The independence party (Scottish National Party) have said that they would remain members of the EU and would not enforce any border restrictions, so it wouldn't be much different to the existing land border between Northern Ireland (UK) and the Republic of Ireland (hasn't been UK since, erm, 1920 something?), where there are already lots of roads and railways crossing the border with no border checks whatsoever - just fire up Google Maps Street View and you can follow roads betwen NI and ROI with not a border check in sight (most of the time there isn't even a road sign telling you which country you're in). Being a member of the EU would also mean that Scots would continue to be able to work legally in England, and Englishmen would continue to be able to work legally in Scotland.
The SNP have also said that Scotland would remain a member of NATO so the use of the Faslane nuclear submarine base would be pretty much unchanged. The only real problems would be beancounter stuff like exactly who owns the submarines, warships, fighter jets and tanks.
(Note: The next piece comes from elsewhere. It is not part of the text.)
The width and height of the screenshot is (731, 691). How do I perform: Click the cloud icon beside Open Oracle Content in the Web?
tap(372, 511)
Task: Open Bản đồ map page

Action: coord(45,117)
There would be similar beancounter problems in genuinely trans-national government-owned entities such as the BBC; for instance the BBC's children's programmes are mostly made at dedicated studios in Scotland, whereas the BBC drama programmes are mostly made at dedicated studios in the English Midlands and BBC sci-fi programmes are mostly made at dedicated studios in Wales. But for most entities, including the socialist-model NHS, it is already broken down into regional or sub-national components anyway.
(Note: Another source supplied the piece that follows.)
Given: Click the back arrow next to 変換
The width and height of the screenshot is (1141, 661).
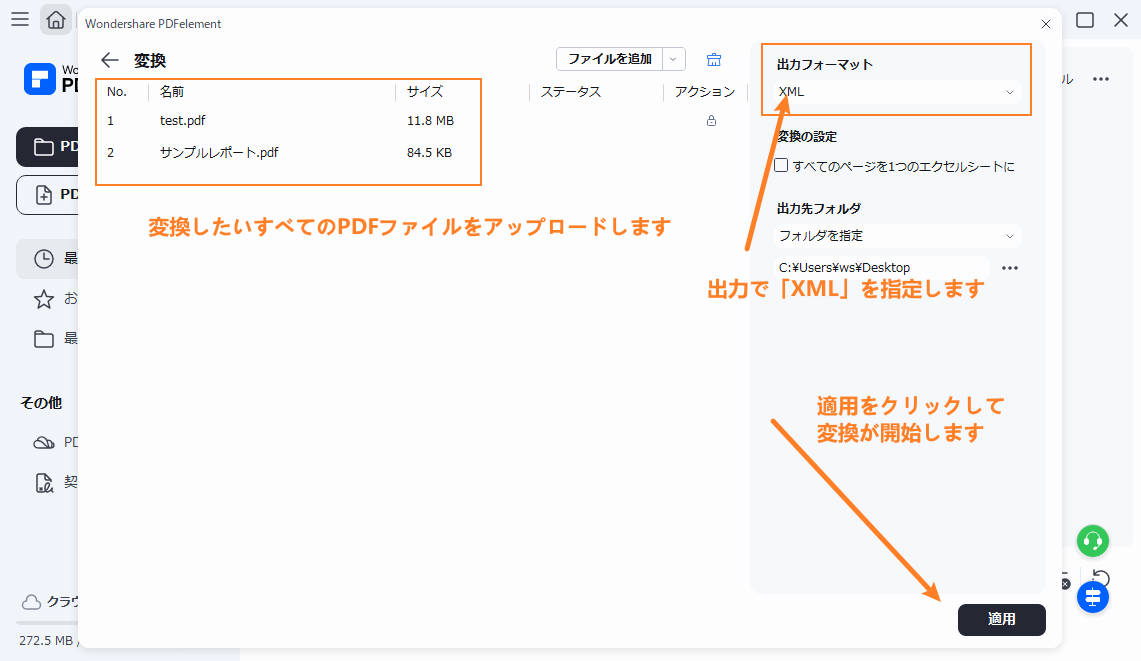Looking at the screenshot, I should pyautogui.click(x=109, y=59).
The UK is pretty much already set up for independence. Since we're already in the European Union it really wouldn't make much difference.
Even the Queen-as-head-of-state thing is already covered by the Commonwealth. There are lots of independent countries which have kept the Queen as head of state; Canada, for example.
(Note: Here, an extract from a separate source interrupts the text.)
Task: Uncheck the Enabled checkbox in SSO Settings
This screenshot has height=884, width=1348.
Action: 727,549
A lot of English people are actually quite pro-independence for Scotland, since Scotland has a poorer economy which gets subsidised by England (although you could argue that most of the UK is actually subsidised by Greater London).
It might happen, it could easily happen, there aren't any big practical barriers, there'd be very little day-to-day change and most British people are pretty indifferent about it. Scottish independence? "Meh".